There remains the issue of control over the committee. According to this measure, the committee will be comprised of 12 people. There will be three people chosen by the house majority leader, three chosen by the House Majority Leader, three chosen by the Pro Tempore, or highest ranking senator, and three by the Senate Majority Leader. This distribution of power throughout the government seeks to provide equal power in the committee. Through this system, the government is hoping that no one will ever completely control this investigatory council. However, there is always the problem of the group being an even number of people, which could potentially lead to gridlock.
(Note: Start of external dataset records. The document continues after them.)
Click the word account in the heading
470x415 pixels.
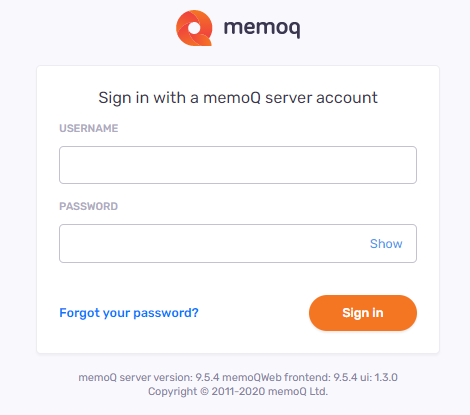(347, 98)
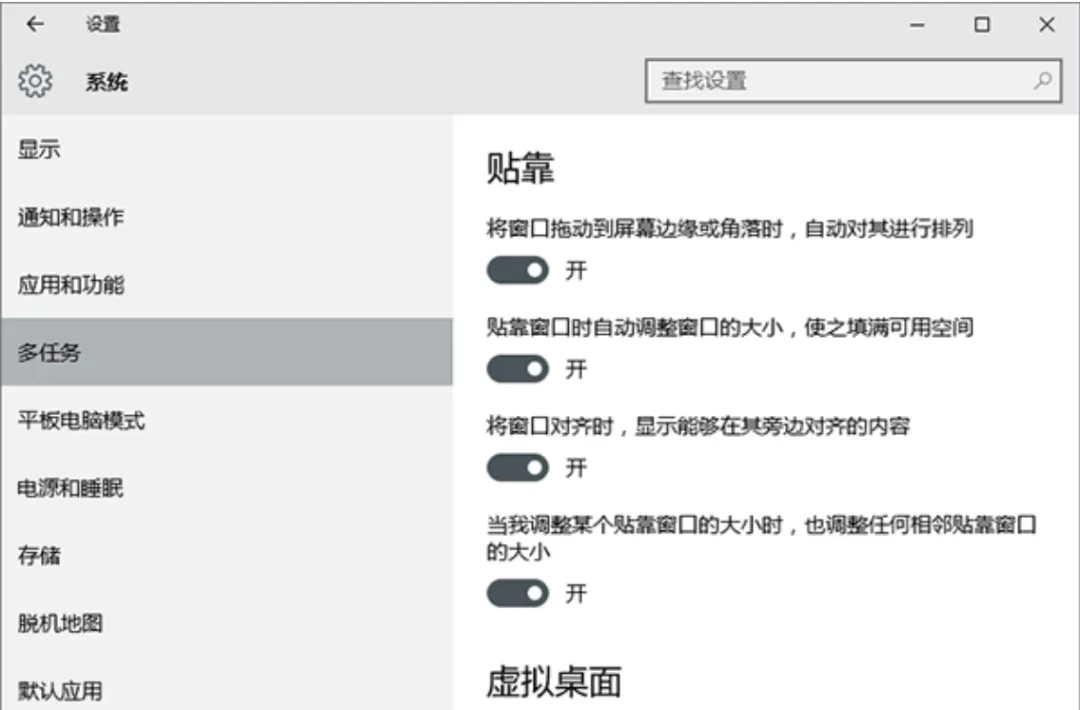This screenshot has width=1080, height=710.
Task: Toggle off showing snappable content beside aligned windows
Action: pyautogui.click(x=516, y=467)
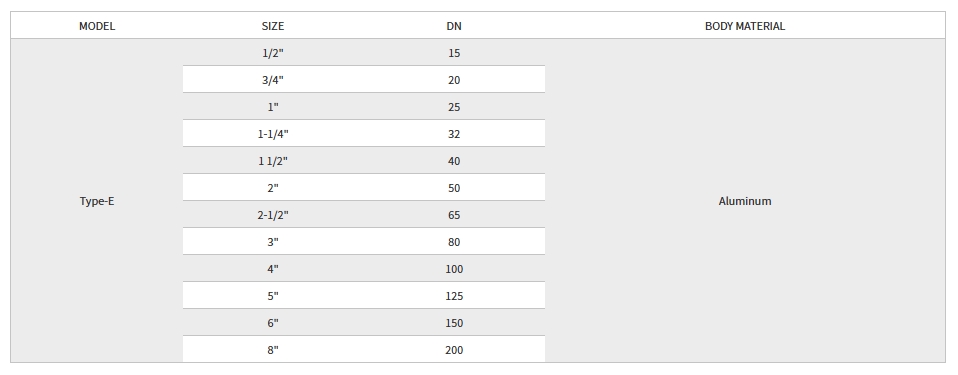This screenshot has width=958, height=375.
Task: Click the DN value 100
Action: (x=453, y=269)
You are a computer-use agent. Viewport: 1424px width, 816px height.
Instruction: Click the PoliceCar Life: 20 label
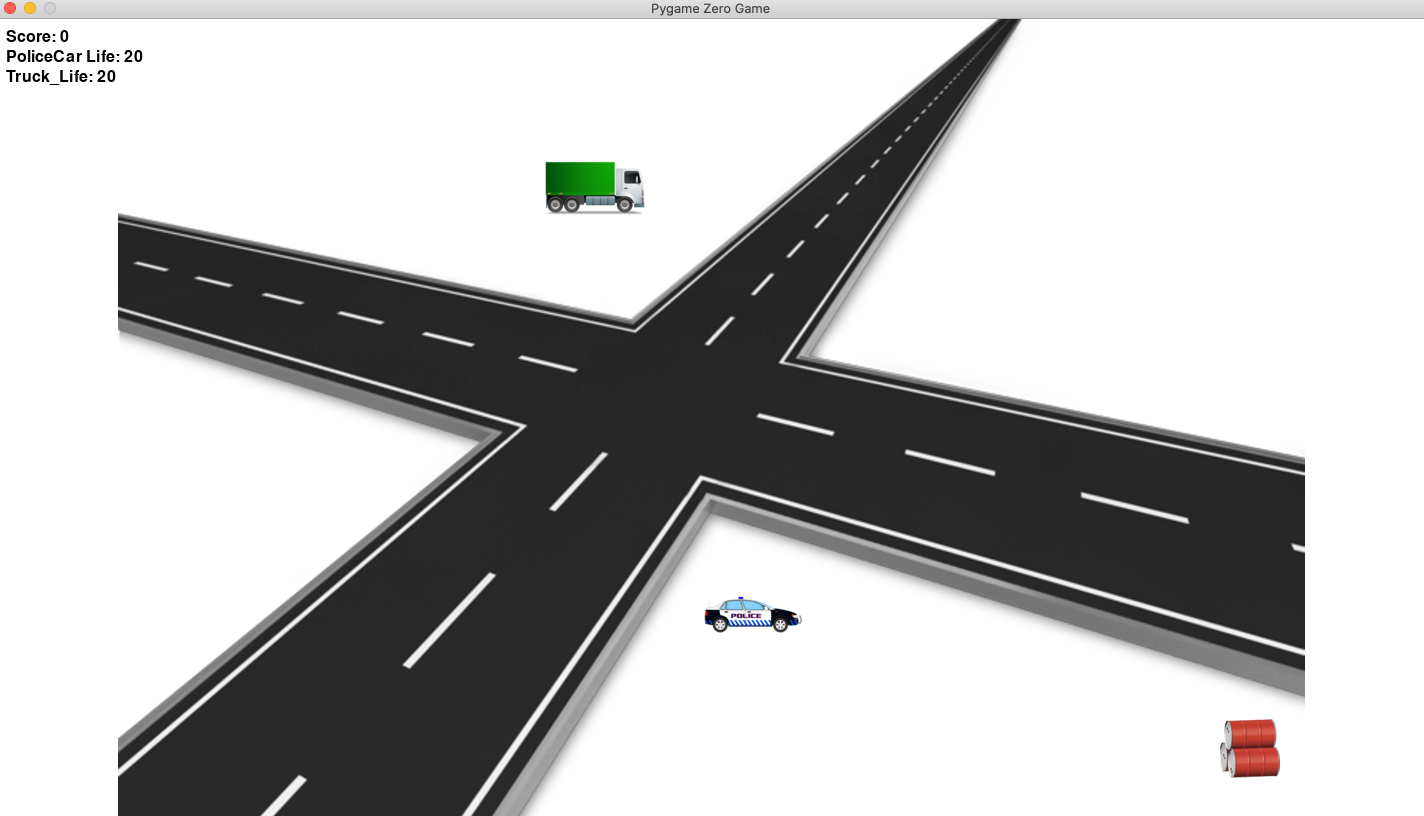[x=74, y=57]
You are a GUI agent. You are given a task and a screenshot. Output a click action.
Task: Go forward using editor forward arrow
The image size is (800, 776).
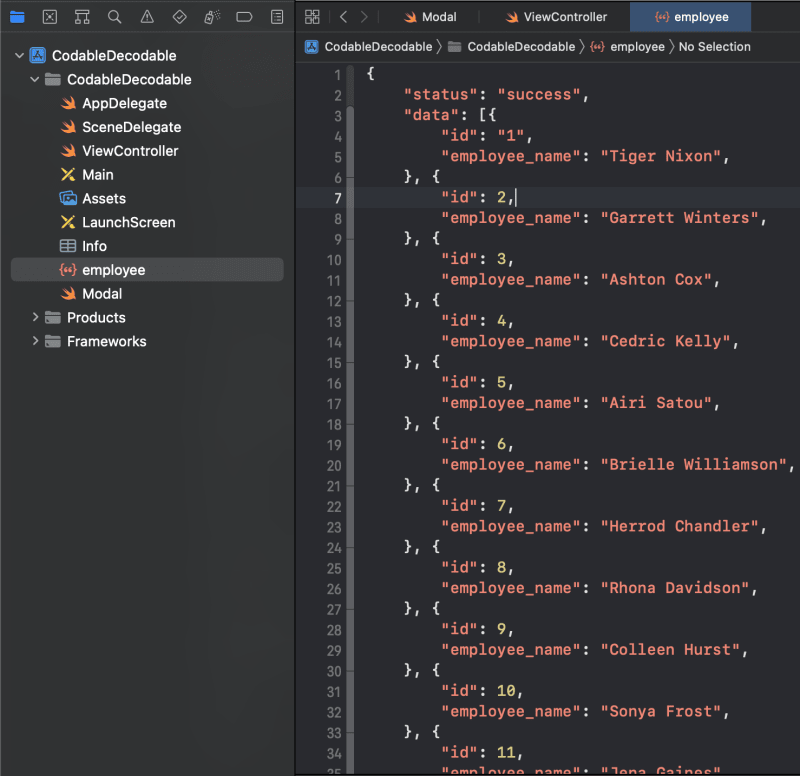(x=364, y=17)
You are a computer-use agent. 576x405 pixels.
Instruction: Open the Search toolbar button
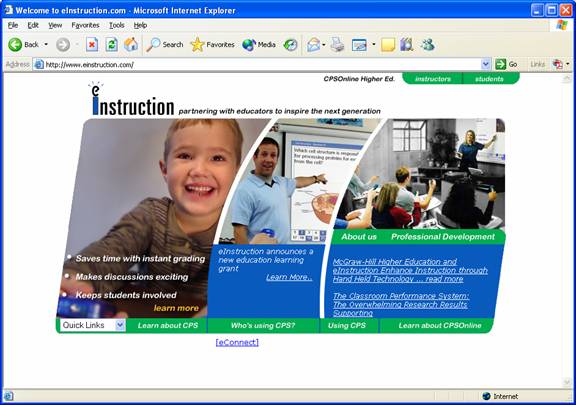[165, 45]
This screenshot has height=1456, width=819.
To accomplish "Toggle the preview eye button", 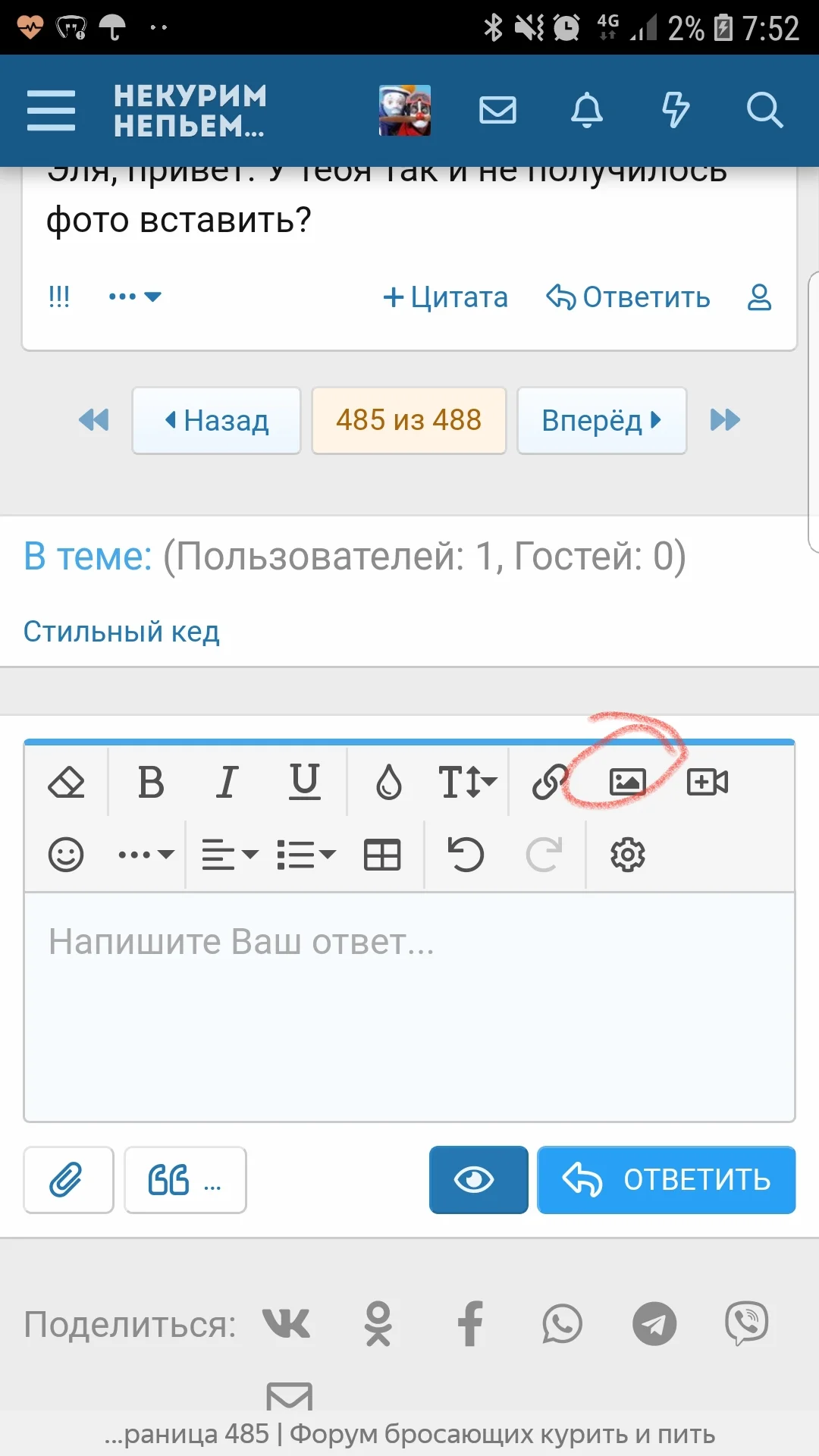I will tap(477, 1180).
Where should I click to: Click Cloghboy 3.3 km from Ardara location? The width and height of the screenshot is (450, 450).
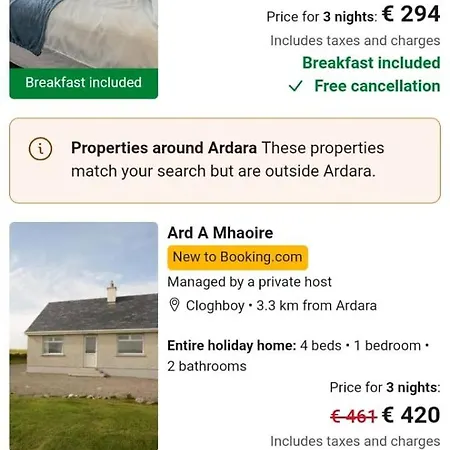pos(281,305)
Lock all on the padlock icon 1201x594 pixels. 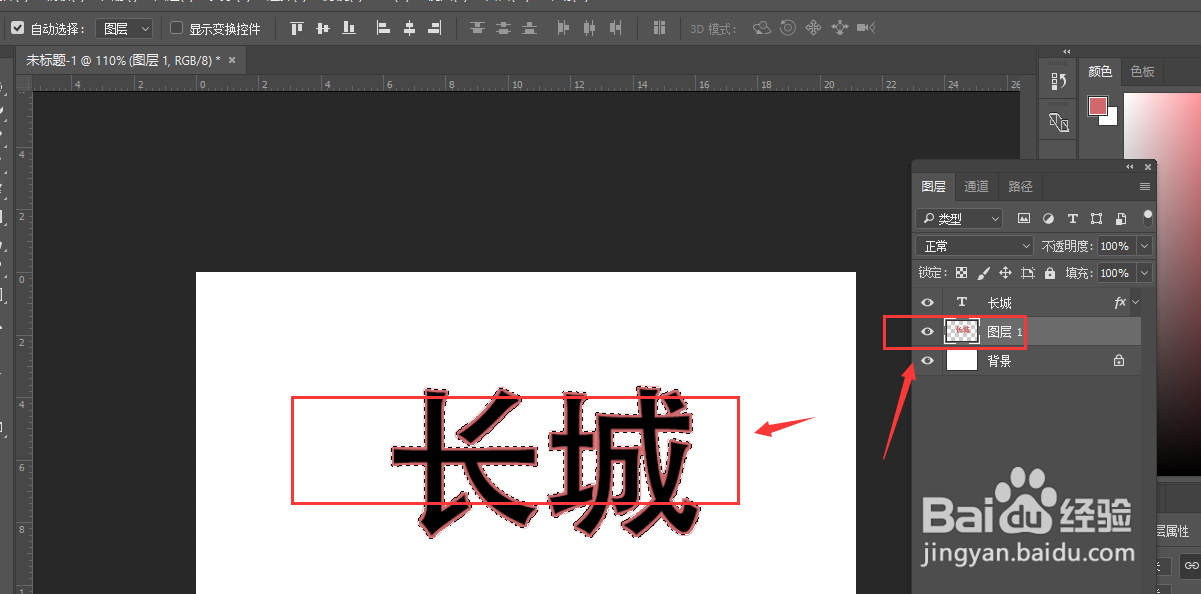point(1050,273)

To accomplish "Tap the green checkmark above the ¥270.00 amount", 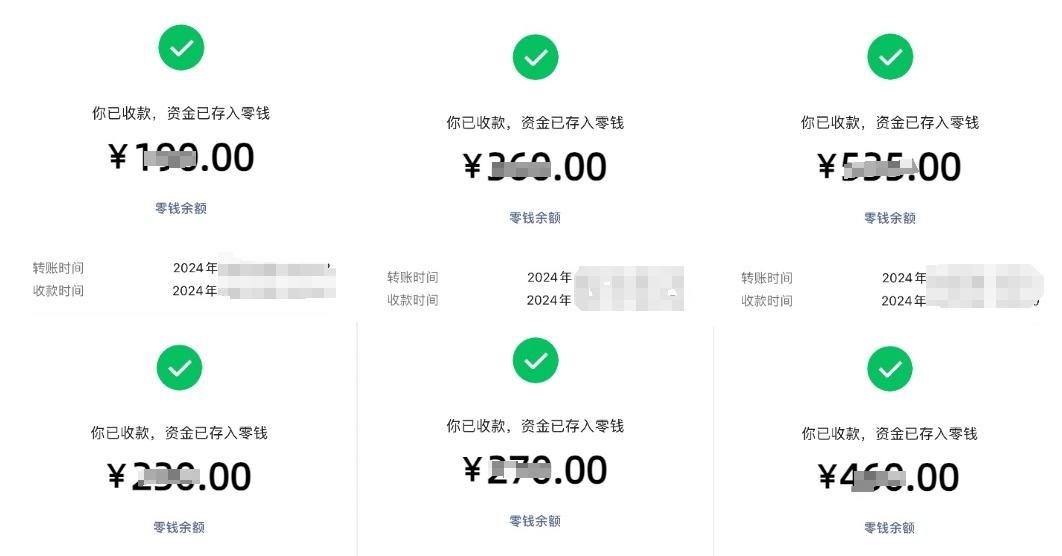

This committee is especially important because of the recent allegations about representative Dan Kirby. These allegations stated that Dan Kirby possibly sexually harassed two of his former assistants. Dan Kirby then refused to speak at a house panel, stating that “the rules imposed by the committee, which meets behind closed doors, impeded [his] right to due process.” One of the major issues behind this case was that former House Speaker Jeff Hickman paid out a $44,000 settlement to one of Kirby’s former executive assistants over a wrongful termination and sexual harassment complaint. Hickman stated that “there was no sexual harassment, but it was cheaper to settle the grievance rather than litigate it.”
After this allegation was brought forward, Dan Kirby’s committee chairmanship was revoked by current house speaker Charles McCall over Kirby’s refusal to talk to the committee. In response to all of these allegations, Kirby has now officially agreed on meeting the committee on the 27th of January, stating: “I believe it is in the best interest of my constituents and citizens of the state of Oklahoma that I appear before the committee and respond to the allegations lodged against me.”
Dan Kirby is not the only one under accusations of sexual harassment. Representative FourKiller was told in 2015 that one of his actions made one of his pages uncomfortable. If either set of claims proves to be true, the House could vote with a two-thirds majority to expel Kirby or FourKiller. This would require Governor Mary Fallin to create a special election to find new representatives.
Whether or not both Dan Kirby and Will FourKiller are guilty in these claims of sexual harassment, it is important that there is a functioning system in which crimes such as these are not just pushed aside but rather brought into the light so that they can be solved. This committee will have its problems, but it seems like a good step to help bring justice to these serious issues involving Oklahoma’s elected officials.